Let me introduce myself. My name is Mark Sisson. I’m 63 years young. I live and work in Malibu, California. In a past life I was a professional marathoner and triathlete. Now my life goal is to help 100 million people get healthy. I started this blog in 2006 to empower people to take full responsibility for their own health and enjoyment of life by investigating, discussing, and critically rethinking everything we’ve assumed to be true about health and wellness...Tell Me More
I spend a lot of time highlighting the importance of omega-3 fatty acids and downplaying their poly cohorts, omega-6s. Of course, I do this for good reason. Western dietary patterns and modern agricultural practices have made omega-3s harder to come by and blown any semblance of omega-3/omega-6 dietary balance out of the water. As maligned as omega-6s are these days, however, they’re still essential fatty acids.
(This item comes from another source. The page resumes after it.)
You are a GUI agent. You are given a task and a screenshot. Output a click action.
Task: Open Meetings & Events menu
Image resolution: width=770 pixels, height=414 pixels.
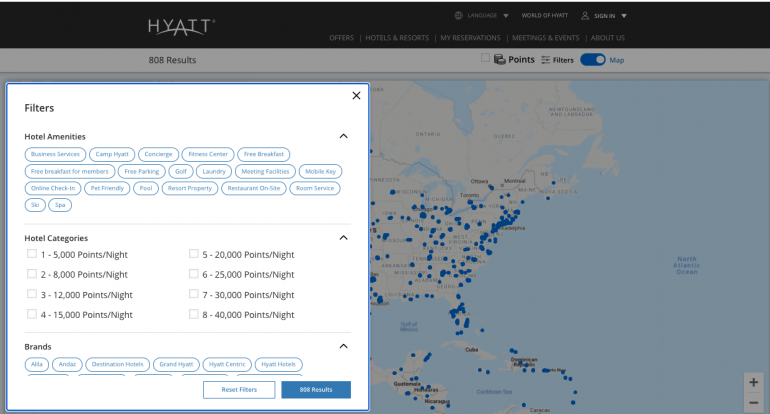click(x=545, y=38)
Our bodies need them and can’t produce them on their own – straight and simple. The problem comes when we mistake emphasizing the omega imbalance in modern diets with disparaging omega-6 entirely. Although the Primal Blueprint promotes a healthy fatty acid balance – one that parallels that of our hunter-gatherer ancestors – I still get questions about omega-6s, particularly reservations about the role arachidonic acid (part of the omega-6 fatty acid family) plays in the PB.
While I totally agree with the importance and value of meat/eggs and vegetables, minus all grains and added sugars…my question is about the arachidonic acid (AA) found mostly in meat and egg yolks. It has been demonized by many, Barry Sears, etc., as the cause of all inflammation in the body. Is that a concern for us on the PB plan?
Arachidonic acid is both a product of the body’s natural linoleic acid conversion and, as the question notes, an existing (but modest) component of animal-based foods like egg yolk and meat – as well as human breastmilk. The particular beef with arachidonic acid revolves around its common conversion to omega-6 derived, “pro-inflammatory” eicosanoids, compounds (e.g. prostaglandins, prostacyclins, thromboxanes, leukotrienes, etc.) that play a role in the intercellular signaling that directs, among other key activities, neurological function and immune response – including inflammatory response. (Eicosanoids are also derived from EPA in the omega-3 family. These are considered anti-inflammatory.) Your proportion of omega-3 derived to omega-6 derived eicosanoids correlate for the most part with your dietary intake of omega-3s and 6s.
Already this correspondence shows that your omega-3 to omega-6 ratio has the most significant impact on your level of omega-6 derived eicosanoids and their inflammatory effects on your system. Consider that the average American has an omega ratio of 20:1, and that’s the ball game. Studies emphasizing the detrimental effects of AA generally focus on the isolated supplementation of AA rather than the impact of supplement when balanced with a correspondingly high intake of omega-3. Research that does gauge the impact of AA supplementation with a high omega-3 intake shows no significant cardiovascular impact. Invited analysis and commentary for the British Journal of Nutrition (which published the original study), citing a number of studies that show little to no appreciable effect of AA on many cardiovascular health and immune function markers, concluded (PDF) that “moderately increased arachidonic acid intake [designated as up to 1.5 grams or 1500 milligrams] is probably harmless in healthy adults.” Just for comparison sake, the average intake of dietary AA in the Western diet is estimated at 50-300 milligrams a day.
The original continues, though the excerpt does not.